Irregolarità o poca disponibilità: quattro i casi segnalati all'Ugl. De Rosa: «Al di là di tutti i buoni propositi e tutte le cose buone cose che sentiamo e che ci raccontano, la verità è un'altra»

«Una donna deve essere libera, se vuole, di diventare madre e non per questo rinunciare al proprio posto o avere enormi difficoltà. Al di là di tutti i buoni propositi e tutte le cose buone cose che sentiamo e che ci raccontano, la verità è un'altra. Oggi abbiamo deciso di far conoscere quattro casi che riguardano donne e madri che erano occupate in quattro settori diversi e molto importanti per il Piacentino (agroalimentare, logistica, cooperazione sociale e commercio) e che si sono scontrate con vere e proprie irregolarità contrattuali o pochissima disponibilità aziendale». Lo ha reso noto Pino De Rosa, segretario provinciale del sindacato Ugl. A lui le donne si sono rivolte per cercare aiuto.

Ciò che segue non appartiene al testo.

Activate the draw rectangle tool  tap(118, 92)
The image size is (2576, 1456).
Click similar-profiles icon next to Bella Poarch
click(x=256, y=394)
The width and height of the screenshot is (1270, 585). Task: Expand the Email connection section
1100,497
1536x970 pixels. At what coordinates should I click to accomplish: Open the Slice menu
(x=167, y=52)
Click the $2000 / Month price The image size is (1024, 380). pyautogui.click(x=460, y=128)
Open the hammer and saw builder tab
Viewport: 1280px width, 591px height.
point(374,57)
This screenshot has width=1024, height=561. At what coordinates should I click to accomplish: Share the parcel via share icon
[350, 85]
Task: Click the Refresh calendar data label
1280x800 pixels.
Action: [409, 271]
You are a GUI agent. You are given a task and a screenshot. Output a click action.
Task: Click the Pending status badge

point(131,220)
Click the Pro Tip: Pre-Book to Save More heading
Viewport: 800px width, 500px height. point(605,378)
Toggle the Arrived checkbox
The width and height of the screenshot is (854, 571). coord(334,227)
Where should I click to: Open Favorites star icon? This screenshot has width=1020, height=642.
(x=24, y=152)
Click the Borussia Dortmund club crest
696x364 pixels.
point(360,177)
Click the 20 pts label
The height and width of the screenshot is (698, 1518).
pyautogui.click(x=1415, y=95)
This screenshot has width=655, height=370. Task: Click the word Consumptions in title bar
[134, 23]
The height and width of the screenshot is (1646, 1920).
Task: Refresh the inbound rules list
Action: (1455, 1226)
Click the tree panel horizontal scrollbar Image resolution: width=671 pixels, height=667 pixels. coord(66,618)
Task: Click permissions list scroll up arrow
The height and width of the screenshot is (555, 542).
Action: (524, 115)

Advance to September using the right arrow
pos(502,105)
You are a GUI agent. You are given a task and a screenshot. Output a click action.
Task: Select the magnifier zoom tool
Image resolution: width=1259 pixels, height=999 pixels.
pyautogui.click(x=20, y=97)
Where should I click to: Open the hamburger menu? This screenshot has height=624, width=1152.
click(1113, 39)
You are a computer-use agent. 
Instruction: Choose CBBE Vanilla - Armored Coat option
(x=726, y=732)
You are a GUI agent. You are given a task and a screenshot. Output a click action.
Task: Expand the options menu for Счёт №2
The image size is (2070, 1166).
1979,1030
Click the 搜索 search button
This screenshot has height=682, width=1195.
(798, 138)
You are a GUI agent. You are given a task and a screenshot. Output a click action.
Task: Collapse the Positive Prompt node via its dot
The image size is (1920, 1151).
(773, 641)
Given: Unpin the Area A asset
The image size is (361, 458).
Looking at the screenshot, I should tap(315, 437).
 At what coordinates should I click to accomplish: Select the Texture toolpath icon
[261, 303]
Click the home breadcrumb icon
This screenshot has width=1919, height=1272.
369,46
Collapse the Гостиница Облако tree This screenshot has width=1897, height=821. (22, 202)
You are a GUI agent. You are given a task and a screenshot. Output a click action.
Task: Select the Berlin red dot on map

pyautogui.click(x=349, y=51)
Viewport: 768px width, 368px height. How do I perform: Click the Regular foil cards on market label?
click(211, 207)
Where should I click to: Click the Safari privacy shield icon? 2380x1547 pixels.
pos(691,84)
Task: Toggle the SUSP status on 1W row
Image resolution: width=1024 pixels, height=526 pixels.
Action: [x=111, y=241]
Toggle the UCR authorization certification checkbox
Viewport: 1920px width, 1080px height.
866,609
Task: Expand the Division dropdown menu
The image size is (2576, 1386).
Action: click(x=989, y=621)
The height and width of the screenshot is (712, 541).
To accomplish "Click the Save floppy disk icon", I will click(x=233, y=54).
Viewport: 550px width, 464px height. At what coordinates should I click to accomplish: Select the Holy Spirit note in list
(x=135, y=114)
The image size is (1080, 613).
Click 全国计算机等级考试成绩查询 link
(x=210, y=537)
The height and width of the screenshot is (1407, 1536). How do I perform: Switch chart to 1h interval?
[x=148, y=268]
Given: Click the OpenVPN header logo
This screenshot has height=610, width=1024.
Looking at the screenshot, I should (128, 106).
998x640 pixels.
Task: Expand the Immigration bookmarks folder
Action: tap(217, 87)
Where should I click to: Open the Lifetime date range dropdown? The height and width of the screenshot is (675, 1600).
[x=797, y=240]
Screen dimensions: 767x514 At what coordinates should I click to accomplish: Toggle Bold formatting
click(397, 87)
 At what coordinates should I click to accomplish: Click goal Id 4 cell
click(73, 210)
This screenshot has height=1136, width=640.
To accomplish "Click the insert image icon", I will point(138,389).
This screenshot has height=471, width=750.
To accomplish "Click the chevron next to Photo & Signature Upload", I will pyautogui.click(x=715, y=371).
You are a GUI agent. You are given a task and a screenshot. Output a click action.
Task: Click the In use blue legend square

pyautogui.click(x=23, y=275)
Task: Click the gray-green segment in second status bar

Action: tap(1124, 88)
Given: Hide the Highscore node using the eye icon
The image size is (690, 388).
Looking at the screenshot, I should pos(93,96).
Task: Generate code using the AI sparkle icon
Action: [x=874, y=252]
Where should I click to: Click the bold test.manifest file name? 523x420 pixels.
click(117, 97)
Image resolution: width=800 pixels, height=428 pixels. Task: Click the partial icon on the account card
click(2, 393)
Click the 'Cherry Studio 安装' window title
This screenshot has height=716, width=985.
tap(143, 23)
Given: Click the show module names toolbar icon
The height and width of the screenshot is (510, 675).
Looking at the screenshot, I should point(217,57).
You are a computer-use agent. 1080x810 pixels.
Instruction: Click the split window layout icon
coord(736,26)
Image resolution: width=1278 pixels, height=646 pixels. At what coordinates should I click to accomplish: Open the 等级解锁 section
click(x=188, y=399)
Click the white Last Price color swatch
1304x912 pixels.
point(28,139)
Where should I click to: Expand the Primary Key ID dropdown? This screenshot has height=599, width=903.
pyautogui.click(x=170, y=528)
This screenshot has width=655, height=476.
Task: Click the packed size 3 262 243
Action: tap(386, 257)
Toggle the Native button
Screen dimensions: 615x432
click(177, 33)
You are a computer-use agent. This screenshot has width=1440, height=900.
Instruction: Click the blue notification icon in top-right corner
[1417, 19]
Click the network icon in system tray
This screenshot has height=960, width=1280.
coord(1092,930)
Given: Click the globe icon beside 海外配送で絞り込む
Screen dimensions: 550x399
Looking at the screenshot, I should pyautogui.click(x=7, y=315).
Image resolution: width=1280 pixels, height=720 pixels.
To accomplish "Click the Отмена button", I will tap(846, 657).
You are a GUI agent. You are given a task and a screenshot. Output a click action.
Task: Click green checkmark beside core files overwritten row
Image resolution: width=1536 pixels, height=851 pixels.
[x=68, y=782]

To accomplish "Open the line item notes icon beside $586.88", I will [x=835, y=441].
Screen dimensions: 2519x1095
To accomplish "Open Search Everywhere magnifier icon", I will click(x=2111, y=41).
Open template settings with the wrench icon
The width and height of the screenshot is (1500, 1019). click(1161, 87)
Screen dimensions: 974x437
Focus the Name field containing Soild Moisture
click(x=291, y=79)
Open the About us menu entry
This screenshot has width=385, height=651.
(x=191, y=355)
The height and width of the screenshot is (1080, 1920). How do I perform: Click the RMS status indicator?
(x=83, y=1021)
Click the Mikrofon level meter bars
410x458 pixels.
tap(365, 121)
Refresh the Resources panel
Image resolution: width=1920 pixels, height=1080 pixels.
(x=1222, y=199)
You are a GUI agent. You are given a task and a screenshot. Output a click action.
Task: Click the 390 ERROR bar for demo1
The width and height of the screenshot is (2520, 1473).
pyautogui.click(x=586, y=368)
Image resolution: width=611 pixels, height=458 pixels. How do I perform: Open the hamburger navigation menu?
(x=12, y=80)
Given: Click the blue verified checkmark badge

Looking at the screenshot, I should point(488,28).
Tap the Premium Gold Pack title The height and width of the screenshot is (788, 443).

«Siamo di fronte  - dice - a donne che devono scegliere, se fare le madri o lavorare, entrambe le cose diventano inconciliabili. Ciò che accomuna i quattro casi è che c’è un problema sociale che deve essere affrontato nella sua concretezza e non per stereotipi  o per visibilità». «Parlando di aziende che impediscono una madre di lavorare serenamente, emerge che spesso i titolari, i proprietari o i datori di lavoro di queste ditte sono esse stesse donne. Anche nei casi dove la legge viene rispettata, spesso – ha spiegato - la parte datoriale sceglie di non andare incontro ai bisogni delle lavoratrici. Verrebbe da pensare che la mancanza di rispetto nei confronti delle donne non centri col genere, ma con il fatto di avere o meno potere».

Per tre ragazze-madri e quindi sole nell’accudimento dei figli si va dalla mancata programmazione dei turni di lavoro part-time e la loro conseguente comunicazione un giorno per l’altro, contravvenendo a quanto previsto per legge, alle missioni in un’altra città che rendono impossibile occuparsi dei piccoli se si è soli. Si parla poi di turni durante l’allattamento “spezzati” e ore buche che tengono la donna lontana da casa fino a sera. In un altro caso la donna protagonista è sposata e ha una figlia piccola, al rientro dopo l’allattamento (fino al compimento di un anno del figlio un genitore può lavorare sei ore per averne retribuite 8, due dall’Inps. Al termine o si continua a lavorare o ci si può dimettere avendo diritto alla Naspi per due anni) l’azienda ha proposto un adeguamento orario di alcuni mesi ma già retroattivo con la promessa di rinnovo. La donna ha quindi scelto la sicurezza della Naspi a fronte di una insicurezza lavorativa avendo pochi giorni a disposizione per decidere.

«Gli ostacoli principali messi davanti dalle aziende? L’organizzazione del lavoro, cioà il fatto che i turni di lavoro fossero preminenti rispetto alle esigenze delle persone. Ora, è vero - dice - che l’organizzazione del lavoro sta in capo all’azienda in linea generale ma è anche è vero che stiamo parlando di realtà con un numero notevole di dipendenti nello stesso magazzino o stabilimento, e noi crediamo che si sia trattato più di una questione di principio il non voler accettare le richieste che una questione sostanziale. In ogni caso le aziende non hanno voluto esaminare con il sindacato l’organizzazione del lavoro per trovare una soluzione e questo è fuori dalla logica contrattuale».